We have an expression for the velocity of the particle:
[tex]v(t)=e^{2\sin t}-1[/tex]
We have to find when the particle moves to the left.
As the particle moves along the x-axis, this means that the velocity is negative.
We then have to find the interval where v(t) < 0.
We can find this interval as:
[tex]\begin{gathered} v(t)<0 \\ e^{2\sin t}-1<0 \\ e^{2\sin t}<1 \\ \ln(e^{2\sin t})<\ln(1) \\ 2\sin t<0 \\ \sin t<0 \end{gathered}[/tex]

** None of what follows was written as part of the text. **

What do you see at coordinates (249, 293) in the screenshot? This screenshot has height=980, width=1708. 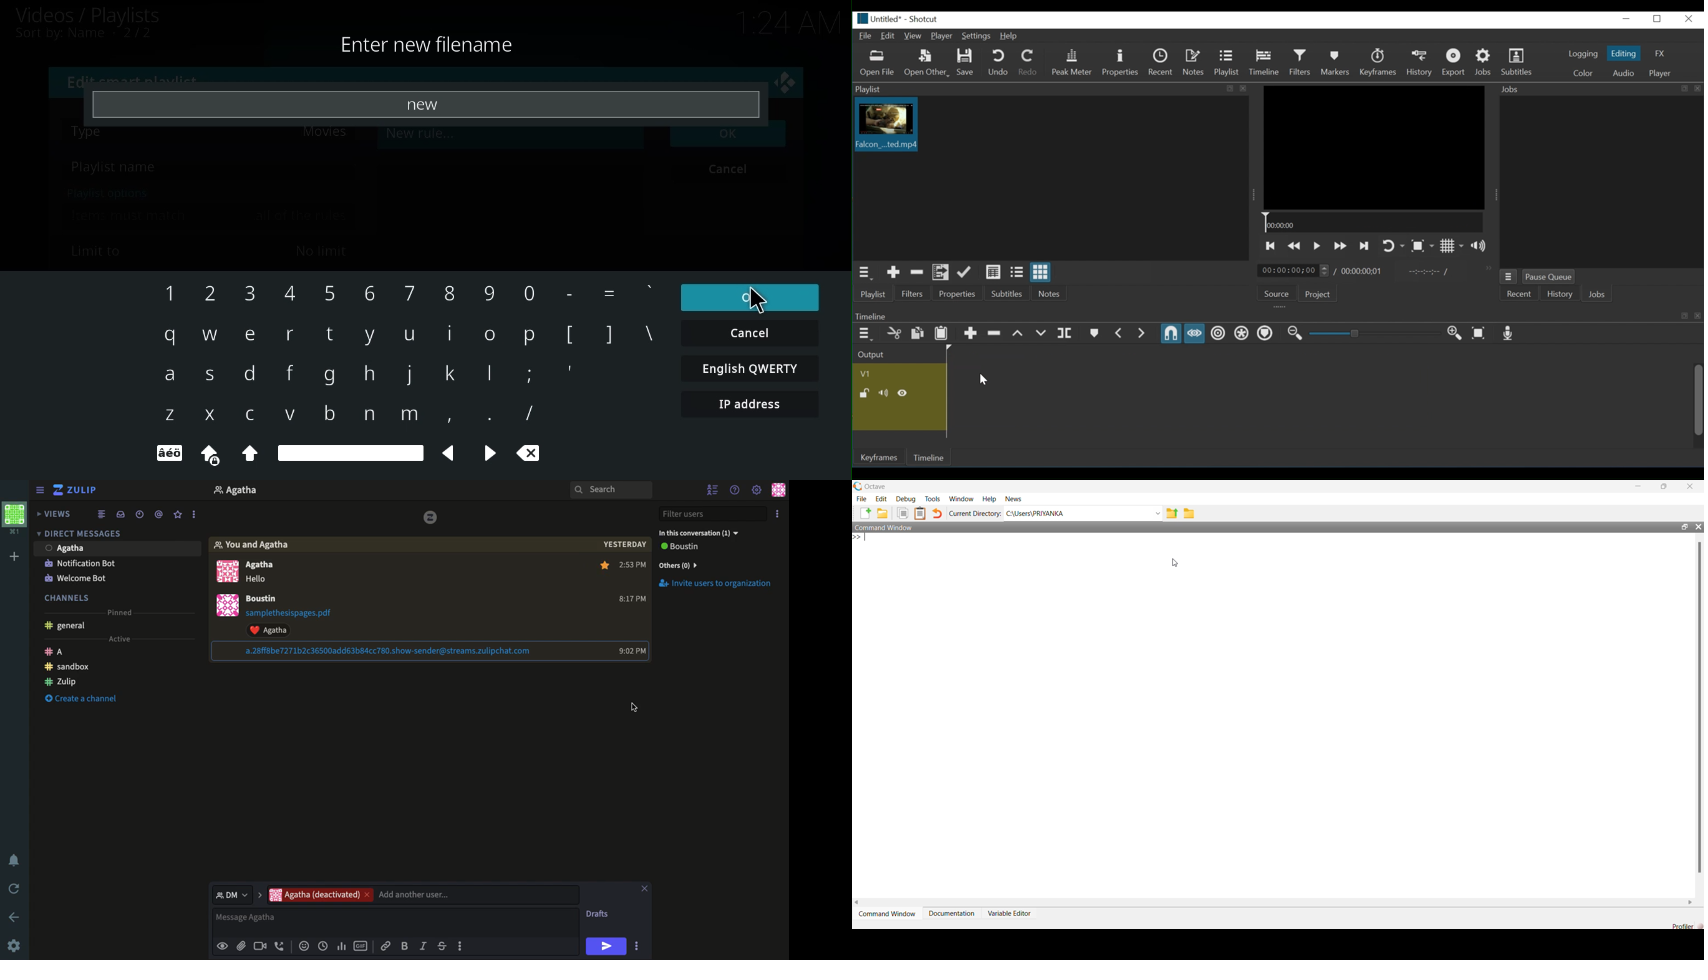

The function sin(t) is negative for intervals between π and 2π per cycle.
As t is defined from 0 to 16, we can calculate how many cycles we have:
[tex]f=\frac{16}{2\pi}\approx2.546[/tex]
We will have at least 2 intervals or 3 at most where sin(t) < 0.
We can list the intervals as:
[tex]\begin{gathered} (\pi,2\pi) \\ (3\pi,4\pi) \\ (5\pi,16) \end{gathered}[/tex]
The third period is cut at t = 16.
We can skecth the velocity as:
We can round the intervals to the nearest thousand as:
[tex]\begin{gathered} (\pi,2\pi)=(3.142,6.286) \\ (3\pi,4\pi)=(9.425,12.566) \\ (5\pi,16)=(15.708,16) \end{gathered}[/tex]
Answer: the intervals for t are (3.142, 6.286), (9.425, 12.566) and (15.708, 16).